The plasmid (pCMV6) encoding a C-terminally Myc-DDK-tagged human LRP6 protein (hLRP6) was ordered from Origene (NM_002336). The gene sequence encoding an N-terminally HA-tagged canine LRP6 protein (cLRP6) (UniProt: A0A8C0NS55_CANLF) was codon optimized (for mammalian cell expression systems) and synthetized at Twist Bioscience. The cLRP6 gene was cloned (without the HA tag) into the pCMV6 expression vector (In-Fusion; TaKaRa Bio). Empty pCMV6 vector was generated by deleting the hLRP6 gene. Expression plasmids encoding the glycoproteins of the Onderstepoort CDV strain (pCI-HOP and pCI-FOP), the glycoproteins of the A75/17 wild-type CDV strain, and the plasmid expressing the canine SLAM protein (pCI-cSLAM), were previously described (74, 75). Expression plasmids encoding the split nanoluciferase fragments RFP-HiBiT and GFP-LgBiT (76) were subcloned into the pCI expression vector (In-Fusion, TaKaRa Bio). cLRP6-HA was additionally cloned into the pOZ-N-FH vector (kindly provided by Dipanjan Chowdhury, Harvard Medical School). To engineer Hchim1, an NruI restriction site was first created (gene sequence 210 to 216) in the Hwt gene (without changing the aa sequence) (In-Fusion, TaKaRa Bio). Then, a gene fragment of HOP (encompassing amino acids [aa] 73 to 412) was amplified via PCR (TaKaRa Bio) and cloned into the NruI/XbaI-digested pCI-Hwt expression vector (In-Fusion Kit; TaKaRa Bio). Hchim2 was synthetized by Twist Bioscience. HChim2 harbors most of the regions of HOP with a fragment of Hwt inserted (gene sequence encompassing aa 277 to 412 of Hwt). Point mutations were performed in the HOP backbone (In-Fusion Kit; TaKaRa Bio). All primers are available upon request.

Soluble proteins.

A dimeric form of soluble Hwt (solH-TST) as well as soluble V-domain canine SLAM (solSLAM.V-Fc) were previously described (43). The gene encoding a soluble form of the canine LRP6 protein (UniProt: A0A8C0NS55_CANLF: aa 20 to 1,246) fused to a human Fc domain (solLRP6-Fc) was synthesized at Twist Bioscience. TST-tagged proteins were produced and purified as described previously (77). Briefly, plasmids (3 mg) were sent to the Protein Production and Structure Core Facility of the EPFL (Switzerland) for expression (7 days in ExpiCHO cells). Subsequently, the protein was purified from 1 L of supernatant using a 5 mL StrepTrapXT column (Cytavia) and eluted with 500 mM biotin (Cytiva). Fc-tagged proteins were purified using HiTrap rProtein A FF (Cytiva).

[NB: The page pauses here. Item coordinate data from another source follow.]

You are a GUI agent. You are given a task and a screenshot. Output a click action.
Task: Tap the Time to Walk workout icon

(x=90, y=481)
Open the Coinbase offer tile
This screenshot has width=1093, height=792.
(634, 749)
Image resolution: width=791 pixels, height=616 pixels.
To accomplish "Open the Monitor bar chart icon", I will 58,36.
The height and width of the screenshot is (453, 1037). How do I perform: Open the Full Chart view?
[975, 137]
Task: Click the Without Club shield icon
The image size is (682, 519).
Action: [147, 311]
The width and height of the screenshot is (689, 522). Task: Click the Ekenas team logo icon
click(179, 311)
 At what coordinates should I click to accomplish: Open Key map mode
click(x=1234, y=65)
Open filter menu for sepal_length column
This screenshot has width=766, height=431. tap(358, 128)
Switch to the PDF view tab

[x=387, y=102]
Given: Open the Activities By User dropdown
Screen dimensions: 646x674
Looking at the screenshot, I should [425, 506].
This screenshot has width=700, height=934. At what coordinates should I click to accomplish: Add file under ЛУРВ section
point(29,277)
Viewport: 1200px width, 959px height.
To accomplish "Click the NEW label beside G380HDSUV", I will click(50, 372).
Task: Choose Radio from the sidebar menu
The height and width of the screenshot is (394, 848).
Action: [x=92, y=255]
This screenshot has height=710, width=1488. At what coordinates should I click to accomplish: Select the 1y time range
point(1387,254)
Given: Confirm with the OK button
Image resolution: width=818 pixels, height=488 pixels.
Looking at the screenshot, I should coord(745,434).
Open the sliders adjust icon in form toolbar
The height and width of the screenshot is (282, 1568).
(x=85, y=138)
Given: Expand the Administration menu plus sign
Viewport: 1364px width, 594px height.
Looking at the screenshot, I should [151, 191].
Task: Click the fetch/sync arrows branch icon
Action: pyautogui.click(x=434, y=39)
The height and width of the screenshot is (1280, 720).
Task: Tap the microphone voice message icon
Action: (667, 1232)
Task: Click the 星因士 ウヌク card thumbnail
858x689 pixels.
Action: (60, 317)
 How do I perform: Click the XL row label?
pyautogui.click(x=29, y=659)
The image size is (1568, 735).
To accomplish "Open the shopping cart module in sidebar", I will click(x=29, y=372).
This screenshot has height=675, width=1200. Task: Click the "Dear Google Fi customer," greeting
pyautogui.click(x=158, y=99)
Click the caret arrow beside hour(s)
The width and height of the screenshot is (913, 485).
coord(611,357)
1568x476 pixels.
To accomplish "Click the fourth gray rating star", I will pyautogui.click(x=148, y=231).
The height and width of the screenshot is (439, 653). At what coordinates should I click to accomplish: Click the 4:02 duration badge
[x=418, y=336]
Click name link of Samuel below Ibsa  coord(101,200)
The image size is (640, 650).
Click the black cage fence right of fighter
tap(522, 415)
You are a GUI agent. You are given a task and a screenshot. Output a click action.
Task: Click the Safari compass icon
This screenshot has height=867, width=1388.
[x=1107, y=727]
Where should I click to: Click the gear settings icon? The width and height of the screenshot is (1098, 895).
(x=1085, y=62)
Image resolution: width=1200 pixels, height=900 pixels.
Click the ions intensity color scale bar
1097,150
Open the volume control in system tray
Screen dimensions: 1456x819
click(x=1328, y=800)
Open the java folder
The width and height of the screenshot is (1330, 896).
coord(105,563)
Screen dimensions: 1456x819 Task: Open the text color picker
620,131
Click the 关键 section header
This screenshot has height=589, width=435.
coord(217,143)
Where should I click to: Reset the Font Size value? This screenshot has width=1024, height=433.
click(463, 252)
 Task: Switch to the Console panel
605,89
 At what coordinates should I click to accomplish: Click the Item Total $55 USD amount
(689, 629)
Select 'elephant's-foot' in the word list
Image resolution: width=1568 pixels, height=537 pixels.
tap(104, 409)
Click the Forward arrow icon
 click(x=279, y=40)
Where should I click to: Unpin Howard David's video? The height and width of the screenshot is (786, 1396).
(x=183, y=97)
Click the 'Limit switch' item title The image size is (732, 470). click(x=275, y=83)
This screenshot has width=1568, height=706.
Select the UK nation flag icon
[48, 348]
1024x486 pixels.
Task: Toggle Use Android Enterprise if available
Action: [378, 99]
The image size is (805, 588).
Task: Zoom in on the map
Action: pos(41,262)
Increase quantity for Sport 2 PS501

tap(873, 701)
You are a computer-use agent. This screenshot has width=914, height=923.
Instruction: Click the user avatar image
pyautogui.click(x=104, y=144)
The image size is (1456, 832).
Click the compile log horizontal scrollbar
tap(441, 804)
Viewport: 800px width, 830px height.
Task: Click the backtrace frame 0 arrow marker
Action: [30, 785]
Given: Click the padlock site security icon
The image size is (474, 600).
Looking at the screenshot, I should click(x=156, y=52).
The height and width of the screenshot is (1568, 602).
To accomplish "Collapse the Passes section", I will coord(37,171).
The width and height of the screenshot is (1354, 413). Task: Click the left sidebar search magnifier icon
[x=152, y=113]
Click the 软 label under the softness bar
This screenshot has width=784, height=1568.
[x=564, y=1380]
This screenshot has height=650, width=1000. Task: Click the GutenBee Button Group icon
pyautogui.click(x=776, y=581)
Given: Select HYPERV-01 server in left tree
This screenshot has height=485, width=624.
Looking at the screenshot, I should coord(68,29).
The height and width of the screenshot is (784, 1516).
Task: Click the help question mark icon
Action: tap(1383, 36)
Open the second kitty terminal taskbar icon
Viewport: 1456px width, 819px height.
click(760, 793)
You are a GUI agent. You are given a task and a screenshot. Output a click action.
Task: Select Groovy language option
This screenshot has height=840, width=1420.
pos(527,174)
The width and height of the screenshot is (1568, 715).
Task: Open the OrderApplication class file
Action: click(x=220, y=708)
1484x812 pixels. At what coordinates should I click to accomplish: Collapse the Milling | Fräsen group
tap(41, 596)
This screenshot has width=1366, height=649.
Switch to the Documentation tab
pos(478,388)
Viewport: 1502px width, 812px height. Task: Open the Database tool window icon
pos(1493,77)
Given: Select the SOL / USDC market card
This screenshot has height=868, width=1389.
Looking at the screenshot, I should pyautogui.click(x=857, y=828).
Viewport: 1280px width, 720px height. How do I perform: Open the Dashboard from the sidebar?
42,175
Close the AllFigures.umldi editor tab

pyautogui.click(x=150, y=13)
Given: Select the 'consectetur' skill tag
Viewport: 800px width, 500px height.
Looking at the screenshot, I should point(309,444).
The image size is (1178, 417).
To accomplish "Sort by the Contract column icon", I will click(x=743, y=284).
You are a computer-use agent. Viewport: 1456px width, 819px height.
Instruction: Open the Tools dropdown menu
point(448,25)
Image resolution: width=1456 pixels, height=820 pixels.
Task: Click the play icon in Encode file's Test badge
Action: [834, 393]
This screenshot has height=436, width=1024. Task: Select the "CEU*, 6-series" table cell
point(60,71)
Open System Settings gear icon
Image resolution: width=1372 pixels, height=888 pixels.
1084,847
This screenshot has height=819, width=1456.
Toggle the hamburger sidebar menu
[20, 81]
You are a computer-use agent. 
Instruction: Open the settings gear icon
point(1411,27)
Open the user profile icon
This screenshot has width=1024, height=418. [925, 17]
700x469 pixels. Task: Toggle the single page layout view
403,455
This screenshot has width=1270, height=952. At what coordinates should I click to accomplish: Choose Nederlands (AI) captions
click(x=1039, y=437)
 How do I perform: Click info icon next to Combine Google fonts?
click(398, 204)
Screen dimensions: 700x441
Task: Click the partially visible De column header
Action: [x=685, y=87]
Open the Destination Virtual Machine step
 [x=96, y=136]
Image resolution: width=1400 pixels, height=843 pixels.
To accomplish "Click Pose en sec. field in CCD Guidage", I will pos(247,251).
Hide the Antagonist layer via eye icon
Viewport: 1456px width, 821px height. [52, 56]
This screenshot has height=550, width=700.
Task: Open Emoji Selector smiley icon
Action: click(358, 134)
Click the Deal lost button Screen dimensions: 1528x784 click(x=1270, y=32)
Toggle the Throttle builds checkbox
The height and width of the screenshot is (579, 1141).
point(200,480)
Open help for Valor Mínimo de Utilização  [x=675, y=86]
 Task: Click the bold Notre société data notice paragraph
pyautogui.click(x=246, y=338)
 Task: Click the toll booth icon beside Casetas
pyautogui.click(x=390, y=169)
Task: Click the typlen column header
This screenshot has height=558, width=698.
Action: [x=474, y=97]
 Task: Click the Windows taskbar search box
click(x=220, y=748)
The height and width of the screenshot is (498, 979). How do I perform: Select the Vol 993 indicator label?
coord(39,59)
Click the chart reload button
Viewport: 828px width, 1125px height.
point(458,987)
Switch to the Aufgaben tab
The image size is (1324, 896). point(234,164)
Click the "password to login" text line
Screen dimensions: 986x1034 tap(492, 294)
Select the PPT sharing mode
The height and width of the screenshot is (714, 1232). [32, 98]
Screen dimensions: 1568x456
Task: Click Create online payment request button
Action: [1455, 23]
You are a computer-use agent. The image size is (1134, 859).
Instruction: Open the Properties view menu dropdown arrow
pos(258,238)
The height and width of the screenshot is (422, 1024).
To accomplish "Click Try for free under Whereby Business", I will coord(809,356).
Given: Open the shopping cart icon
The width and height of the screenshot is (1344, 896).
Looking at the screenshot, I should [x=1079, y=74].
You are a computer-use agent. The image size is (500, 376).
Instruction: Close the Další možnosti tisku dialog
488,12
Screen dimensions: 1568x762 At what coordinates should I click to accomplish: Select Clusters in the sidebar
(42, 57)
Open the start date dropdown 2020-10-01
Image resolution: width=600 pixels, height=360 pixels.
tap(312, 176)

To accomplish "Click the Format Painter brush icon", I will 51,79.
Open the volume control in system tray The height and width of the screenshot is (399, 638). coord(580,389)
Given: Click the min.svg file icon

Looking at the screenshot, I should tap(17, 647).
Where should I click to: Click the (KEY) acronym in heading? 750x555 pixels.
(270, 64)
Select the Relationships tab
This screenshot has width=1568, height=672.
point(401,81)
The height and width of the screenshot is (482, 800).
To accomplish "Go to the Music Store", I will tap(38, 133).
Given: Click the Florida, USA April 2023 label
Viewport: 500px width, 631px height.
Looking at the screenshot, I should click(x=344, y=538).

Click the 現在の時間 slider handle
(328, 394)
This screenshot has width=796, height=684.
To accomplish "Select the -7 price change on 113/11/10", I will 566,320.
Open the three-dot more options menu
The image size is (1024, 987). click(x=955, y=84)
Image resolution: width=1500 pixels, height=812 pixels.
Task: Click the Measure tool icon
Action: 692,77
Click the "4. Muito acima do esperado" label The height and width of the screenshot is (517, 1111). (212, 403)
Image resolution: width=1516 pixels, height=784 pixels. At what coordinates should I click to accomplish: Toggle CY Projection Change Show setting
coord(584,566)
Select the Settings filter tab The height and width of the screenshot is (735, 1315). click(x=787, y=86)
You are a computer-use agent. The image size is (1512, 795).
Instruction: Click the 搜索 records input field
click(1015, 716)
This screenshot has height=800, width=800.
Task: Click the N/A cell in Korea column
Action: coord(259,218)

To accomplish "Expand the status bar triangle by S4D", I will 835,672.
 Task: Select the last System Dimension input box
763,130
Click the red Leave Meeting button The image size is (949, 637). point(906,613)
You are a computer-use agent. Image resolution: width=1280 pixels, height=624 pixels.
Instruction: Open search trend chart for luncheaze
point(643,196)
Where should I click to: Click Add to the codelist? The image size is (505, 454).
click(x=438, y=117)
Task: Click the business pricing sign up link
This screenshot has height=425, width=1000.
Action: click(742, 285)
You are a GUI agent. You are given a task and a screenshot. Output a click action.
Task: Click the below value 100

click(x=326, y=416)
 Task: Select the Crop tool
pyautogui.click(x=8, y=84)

Reverse transcription PCR.

Cells were seeded in 6-well plates (3 × 10⁵ cells/well). The next day, the cells were trypsinized and centrifuged for 5 min at 300 g. The supernatant was discarded, and the pellet was resuspended in 350 μL RLT buffer (Qiagen) with 1% BME (M6250, Sigma-Aldrich). The samples were then homogenized using QIAshredder (Qiagen), and the total RNA was purified with an RNeasy Minikit (Qiagen), following the manufacturer’s instructions. cDNA was then produced using GoScript Reverse Transcriptase (Promega), following the manufacturer’s instructions. Target loci (using the primers listed in Table 1) were amplified using CloneAmp HiFi PCR Premix (TaKaRa), following these steps: (i) 98°C for 30 s; (ii) 30 cycles at 95°C for 10 s, 55°C for 5 s, and 72°C for 35 s; and (iii) 72°C for 2 min. The PCR product was then stained with TriTrack DNA Loading Dye 6× (Thermo Fisher Scientific), and electrophoresis was performed using 1% agarose gel. Fluorescent images were taken with a Quantum imaging device, using the VisionCapt software (Vilber Lourmat).

TABLE 1.

Oligonucleotides used for RT-PCR

Gene	Primer	Sequence (5′–3′)
GAPDH	Forward	GCCTCCTGCACCACCAAC
	Reverse	CATACCAGGAAATGAGCT TG
N4	Forward	ACAGCAGAGGGCAGCCC
	Reverse	TTCTGGGTCATCTGCTG

Lentiviral transduction.

Lentiviruses were generated via transient-transfection in HEK-293FT cells. The HEK-293FT cells were cultured in 150 cm² dishes (Sigma) and grown to 70% confluence. The next day, the cells were transiently transfected with lentiviral packaging plasmids (ENV, pMDLg, REV) and the plentiCRISPRv2 vector containing the library plasmid or respective sgRNA using 2× HBS (280 nM NaCl, 100 mM HEPES, 1.5 mM Na₂HPO₄, pH 7.22), 2.5 M CaCl₂, and 0.1× TE buffer (10 mM Tris [pH 8.0], 1 mM EDTA [pH 8.0], diluted 1:10 with dH₂O). After 16 h, the medium was replaced with DMEM (Gibco) supplemented with 10% fetal calf serum (FCS, Sigma) and 50 units/mL penicillin-streptomycin (Gibco). After 30 h, the supernatant was harvested, passed through a 0.45 μm filter (ThermoFisher), and centrifuged at 20,000 × g for 2 h at 4°C in a SW40 rotor. After the supernatant was carefully discarded, the pellet was resuspended in 500 μL of phosphate-buffered saline (PBS) and stored at −80°C. Viral titers were determined using a qPCR Lentivirus Titration Kit (Applied Biological Materials).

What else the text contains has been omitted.